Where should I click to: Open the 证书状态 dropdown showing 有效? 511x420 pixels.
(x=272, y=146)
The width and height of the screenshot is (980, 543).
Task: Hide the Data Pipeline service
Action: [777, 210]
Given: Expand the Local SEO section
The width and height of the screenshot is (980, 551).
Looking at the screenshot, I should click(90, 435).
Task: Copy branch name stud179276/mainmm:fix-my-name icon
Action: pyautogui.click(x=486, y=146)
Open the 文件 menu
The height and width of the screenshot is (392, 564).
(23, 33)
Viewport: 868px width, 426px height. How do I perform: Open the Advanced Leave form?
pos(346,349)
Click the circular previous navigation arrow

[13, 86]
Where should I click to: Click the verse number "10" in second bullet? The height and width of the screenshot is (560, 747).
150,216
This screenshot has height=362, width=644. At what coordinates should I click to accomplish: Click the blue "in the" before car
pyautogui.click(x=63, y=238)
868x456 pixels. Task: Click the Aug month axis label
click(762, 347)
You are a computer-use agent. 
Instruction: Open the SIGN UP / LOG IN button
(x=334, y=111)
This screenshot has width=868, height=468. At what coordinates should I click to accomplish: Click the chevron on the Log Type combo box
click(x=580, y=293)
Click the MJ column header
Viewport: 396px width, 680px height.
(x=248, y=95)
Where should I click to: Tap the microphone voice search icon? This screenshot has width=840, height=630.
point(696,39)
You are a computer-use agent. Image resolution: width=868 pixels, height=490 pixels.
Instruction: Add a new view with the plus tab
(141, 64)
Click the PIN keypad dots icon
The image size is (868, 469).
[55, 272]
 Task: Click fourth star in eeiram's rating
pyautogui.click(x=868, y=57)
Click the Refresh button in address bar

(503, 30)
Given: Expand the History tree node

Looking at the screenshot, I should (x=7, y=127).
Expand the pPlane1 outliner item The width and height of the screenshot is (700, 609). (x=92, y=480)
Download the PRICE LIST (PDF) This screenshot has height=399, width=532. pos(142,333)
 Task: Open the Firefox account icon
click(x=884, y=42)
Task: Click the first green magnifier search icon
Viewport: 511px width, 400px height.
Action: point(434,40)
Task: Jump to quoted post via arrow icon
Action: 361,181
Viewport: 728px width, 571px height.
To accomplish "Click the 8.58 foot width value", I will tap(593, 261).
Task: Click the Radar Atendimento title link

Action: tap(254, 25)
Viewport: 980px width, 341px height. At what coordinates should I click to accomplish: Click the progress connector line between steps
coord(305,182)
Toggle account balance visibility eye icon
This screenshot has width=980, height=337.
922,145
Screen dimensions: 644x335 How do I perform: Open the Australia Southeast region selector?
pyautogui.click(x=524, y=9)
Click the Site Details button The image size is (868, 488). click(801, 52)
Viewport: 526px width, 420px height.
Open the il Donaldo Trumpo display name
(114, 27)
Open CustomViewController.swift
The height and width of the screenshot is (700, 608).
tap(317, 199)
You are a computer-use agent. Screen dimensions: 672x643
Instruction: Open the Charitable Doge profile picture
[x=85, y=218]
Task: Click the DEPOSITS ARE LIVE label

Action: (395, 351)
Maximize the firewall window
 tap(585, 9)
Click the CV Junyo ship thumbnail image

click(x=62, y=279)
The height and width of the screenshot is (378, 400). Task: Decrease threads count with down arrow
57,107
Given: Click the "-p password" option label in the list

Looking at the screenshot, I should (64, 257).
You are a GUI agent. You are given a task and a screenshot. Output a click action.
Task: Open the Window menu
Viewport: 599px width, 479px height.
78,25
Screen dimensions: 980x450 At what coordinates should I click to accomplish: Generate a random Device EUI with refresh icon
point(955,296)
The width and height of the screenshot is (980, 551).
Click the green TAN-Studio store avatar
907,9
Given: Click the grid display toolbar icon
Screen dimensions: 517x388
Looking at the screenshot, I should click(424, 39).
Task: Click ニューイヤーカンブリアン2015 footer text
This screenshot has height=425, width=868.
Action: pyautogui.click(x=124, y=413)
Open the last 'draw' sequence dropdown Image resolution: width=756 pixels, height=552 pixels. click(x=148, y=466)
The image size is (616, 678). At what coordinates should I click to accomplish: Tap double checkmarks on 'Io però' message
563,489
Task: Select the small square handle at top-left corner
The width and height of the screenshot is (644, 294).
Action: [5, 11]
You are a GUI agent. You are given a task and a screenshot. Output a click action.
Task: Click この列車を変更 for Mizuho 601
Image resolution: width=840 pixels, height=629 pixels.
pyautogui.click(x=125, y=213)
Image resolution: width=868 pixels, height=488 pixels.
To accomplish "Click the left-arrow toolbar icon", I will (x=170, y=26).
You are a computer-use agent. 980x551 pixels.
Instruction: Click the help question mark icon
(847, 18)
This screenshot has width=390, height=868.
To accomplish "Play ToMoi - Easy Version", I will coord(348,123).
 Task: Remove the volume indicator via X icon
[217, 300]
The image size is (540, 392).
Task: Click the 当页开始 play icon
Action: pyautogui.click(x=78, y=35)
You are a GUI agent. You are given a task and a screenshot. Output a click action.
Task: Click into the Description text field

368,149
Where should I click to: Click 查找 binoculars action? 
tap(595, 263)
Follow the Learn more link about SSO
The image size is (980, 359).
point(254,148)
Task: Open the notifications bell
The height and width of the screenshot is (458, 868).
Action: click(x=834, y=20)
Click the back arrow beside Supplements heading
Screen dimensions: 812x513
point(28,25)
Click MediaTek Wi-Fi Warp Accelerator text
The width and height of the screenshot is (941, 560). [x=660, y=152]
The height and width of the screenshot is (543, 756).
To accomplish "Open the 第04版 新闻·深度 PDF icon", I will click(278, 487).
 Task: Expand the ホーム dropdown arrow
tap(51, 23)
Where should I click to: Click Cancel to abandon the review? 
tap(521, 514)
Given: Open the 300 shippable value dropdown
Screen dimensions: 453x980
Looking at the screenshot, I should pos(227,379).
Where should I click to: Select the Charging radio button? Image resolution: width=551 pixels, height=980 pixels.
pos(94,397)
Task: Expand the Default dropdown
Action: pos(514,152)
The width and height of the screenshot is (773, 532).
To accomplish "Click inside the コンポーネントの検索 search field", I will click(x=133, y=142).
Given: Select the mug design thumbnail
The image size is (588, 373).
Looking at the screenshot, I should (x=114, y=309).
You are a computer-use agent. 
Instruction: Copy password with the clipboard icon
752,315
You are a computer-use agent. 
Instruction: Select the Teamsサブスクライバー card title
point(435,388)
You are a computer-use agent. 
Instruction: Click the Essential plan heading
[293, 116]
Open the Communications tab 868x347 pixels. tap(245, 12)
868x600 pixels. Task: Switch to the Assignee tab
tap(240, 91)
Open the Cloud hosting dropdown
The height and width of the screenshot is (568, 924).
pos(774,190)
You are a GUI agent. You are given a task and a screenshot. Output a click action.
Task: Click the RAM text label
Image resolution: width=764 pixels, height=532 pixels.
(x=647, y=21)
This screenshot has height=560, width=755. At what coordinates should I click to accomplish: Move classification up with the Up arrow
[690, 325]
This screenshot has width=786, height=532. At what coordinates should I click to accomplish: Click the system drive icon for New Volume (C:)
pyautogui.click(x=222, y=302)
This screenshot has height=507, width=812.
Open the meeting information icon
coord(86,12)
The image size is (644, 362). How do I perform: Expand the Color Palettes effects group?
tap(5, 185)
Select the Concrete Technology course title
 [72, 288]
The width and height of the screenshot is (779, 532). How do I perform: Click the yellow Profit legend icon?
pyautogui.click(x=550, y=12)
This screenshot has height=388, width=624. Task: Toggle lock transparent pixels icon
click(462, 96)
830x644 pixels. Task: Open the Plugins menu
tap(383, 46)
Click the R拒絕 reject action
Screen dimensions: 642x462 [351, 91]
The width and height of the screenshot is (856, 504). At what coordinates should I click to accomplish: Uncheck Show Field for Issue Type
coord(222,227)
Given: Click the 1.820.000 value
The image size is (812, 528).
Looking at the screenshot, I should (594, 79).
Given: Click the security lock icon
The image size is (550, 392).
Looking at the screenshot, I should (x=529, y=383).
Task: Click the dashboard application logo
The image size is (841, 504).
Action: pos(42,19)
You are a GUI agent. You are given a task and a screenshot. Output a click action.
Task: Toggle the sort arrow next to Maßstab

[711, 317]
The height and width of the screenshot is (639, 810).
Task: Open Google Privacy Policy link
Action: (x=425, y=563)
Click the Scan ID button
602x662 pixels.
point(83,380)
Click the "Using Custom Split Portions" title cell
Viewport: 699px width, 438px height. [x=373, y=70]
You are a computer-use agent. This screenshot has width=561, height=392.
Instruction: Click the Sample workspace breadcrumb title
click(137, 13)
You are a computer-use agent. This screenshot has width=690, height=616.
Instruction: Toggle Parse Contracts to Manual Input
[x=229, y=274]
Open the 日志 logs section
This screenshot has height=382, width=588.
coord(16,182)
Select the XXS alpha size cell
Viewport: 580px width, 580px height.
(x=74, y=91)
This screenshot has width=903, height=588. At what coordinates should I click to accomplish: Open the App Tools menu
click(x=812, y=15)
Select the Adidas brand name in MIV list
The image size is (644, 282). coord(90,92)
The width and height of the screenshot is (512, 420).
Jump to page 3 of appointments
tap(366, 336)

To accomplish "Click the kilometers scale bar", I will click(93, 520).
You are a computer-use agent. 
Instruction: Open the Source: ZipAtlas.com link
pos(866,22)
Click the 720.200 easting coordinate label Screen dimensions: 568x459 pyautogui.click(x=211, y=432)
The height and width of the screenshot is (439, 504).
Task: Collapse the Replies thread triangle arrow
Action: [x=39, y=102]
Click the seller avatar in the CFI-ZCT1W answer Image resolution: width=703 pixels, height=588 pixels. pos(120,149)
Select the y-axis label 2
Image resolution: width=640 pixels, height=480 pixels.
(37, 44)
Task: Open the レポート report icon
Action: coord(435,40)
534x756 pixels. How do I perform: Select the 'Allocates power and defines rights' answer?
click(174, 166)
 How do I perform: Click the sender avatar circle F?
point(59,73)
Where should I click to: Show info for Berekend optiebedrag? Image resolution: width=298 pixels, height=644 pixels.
--
About this exercise:
A complete answer lists each line of the data that holds the word "will".

Answer space:
To accomplish "Click the 8.58 foot width value", I will tap(593, 261).
To accomplish "Click the left-arrow toolbar icon", I will (x=170, y=26).
To accomplish "Play ToMoi - Easy Version", I will coord(348,123).
To accomplish "Open the 第04版 新闻·深度 PDF icon", I will click(278, 487).
To accomplish "Click inside the コンポーネントの検索 search field", I will click(x=133, y=142).
To accomplish "Click the kilometers scale bar", I will click(93, 520).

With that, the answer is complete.